BROOKE GLADSTONE: When Congress passed the Digital Millennium Copyright Act back in 1998 to protect copyrighted material from being illegally distributed via new media, it was recognized that the law would need regular updates to keep pace with rapidly changing technology. So every three years, the Librarian of Congress reviews its provisions and issues exemptions. And this week, results of the latest review were released. The exemption that grabbed the most headlines involved smart phones. Apple had claimed that hacking your iPhone to, say, use non-Apple apps, violated the act, which may be why messing with your smart phone is called “jailbreaking.” But now the Librarian of Congress has determined that jailbreakers are not subject to copyright lawsuits. Jonathan Zittrain of Harvard’s Berkman Center for Internet and Society says there are plenty of reasons to jailbreak.
JONATHAN ZITTRAIN: There may be all sorts of applications, including ones that go against the business model of the curator, that people would want to run. So there are people who have submitted email management programs to run on something like the iPhone, and Apple, within its rights, has said, no, we're not going to allow it on the platform because we think it competes with our own mail program on the phone. And so it may well be that as an iPhone user, you want to use something like that, and uh, jailbreaking the phone would be the way to do it. Of course, another big reason to jailbreak the phone would be to try to use a different phone services vendor, to move from AT&T, say, to Verizon or something.
BROOKE GLADSTONE: Apple keeps a pretty tight hand on its applications. You can submit an idea to Apple. They can either accept it or they can refuse it. They want to create a squeaky-clean what they call “ecosystem” for their users. This would compromise that.
JONATHAN ZITTRAIN: Correct. And at the moment, one of the competing phones, the Android phone, in large part sponsored and pushed by Google, is a phone that has an official app store, just kind of like the Apple Store, but you can go off-roading if you want. And one big canary in the coal mine will be, for people who use Android phones, how often do they find themselves using applications that may not have merited approval, and how often are those applications ones that turn out to be bad for them, the way that sometimes in our personal computer environment we end up running applications that we regret later.

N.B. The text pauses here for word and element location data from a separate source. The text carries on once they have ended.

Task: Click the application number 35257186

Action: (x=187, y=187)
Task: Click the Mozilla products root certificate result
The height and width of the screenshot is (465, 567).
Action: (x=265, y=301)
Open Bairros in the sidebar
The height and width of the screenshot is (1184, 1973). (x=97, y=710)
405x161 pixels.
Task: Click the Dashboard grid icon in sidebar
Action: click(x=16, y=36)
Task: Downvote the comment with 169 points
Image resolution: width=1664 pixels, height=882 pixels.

BROOKE GLADSTONE: As a practical matter, what does this decision really mean for people who have a smart phone like the iPhone? Can they hack their phone? Do they have the tools? Can grandma go to a website and double-click something that will jailbreak her phone?
JONATHAN ZITTRAIN: It’s still not clear. The exception just provided to allow people to hack their phones doesn't itself directly apply to trafficking in the tools that let you do the hacking you were just told you can do. So it’s a little bit like being told, okay, you’re allowed to chisel out a statue from this block of marble but we're not going to allow you a chisel. Even if you get the chisel, there’s still the issue, especially with phones, which are constantly talking back to the mother ship to enable their usage, that you’re voiding the warranty. You could see the vendor of the phone saying, well, no update for you. Your phone isn't going to work anymore. So-called “bricking” could take place, where the phone is essentially turned into a brick. This exception just allows game on. [LAUGHS] It allows the cat-and-mouse game to continue without the vendor of the phone trying to bring the courts to bear to stop you, but it doesn't mean they can't bring technology to bear.
BROOKE GLADSTONE: So unless you have some programming expertise, this isn't going to help you very much. But what about symbolically?
JONATHAN ZITTRAIN: I think symbolically that’s where this decision makes a difference. Here is an official of the United States government declaring that the activity by which you can use the phone however you like is legally protected. And that’s important. Even the terminology we use a lot – jailbreaking, hacking – these terms tend to have connotations that suggest a subversive, if not downright illegal, activity. I mean, in what other context are we happy when jailbreaking takes place? So, I see this decision symbolically as helping to refine a conversation about how much the long arm of the vendor can keep operating after a purchase has been made. And even if, say, an Apple or a Kindle or a Facebook would be entirely within its rights to try to go after you for changing the applications that you can run on their product, it may mean that they'll be more reluctant to do it because it’s seen not as a terrible activity but actually as a salutary one.
BROOKE GLADSTONE: And salutary because?
JONATHAN ZITTRAIN: Because one of the lessons we've learned is how much we can be surprised by what those two people in a garage can do. The World Wide Web itself, instant messaging, Skype, peer-to-peer networking, each one of these things originated kind of in a corner and then could find a mainstream audience because there was no central curator to whom a business case had to be made.
BROOKE GLADSTONE: Jonathan, thank you very much.
JONATHAN ZITTRAIN: Thank you.
BROOKE GLADSTONE: Jonathan Zittrain is Professor of Law at Harvard Law School and co-director of Harvard’s Berkman Center for Internet and Society.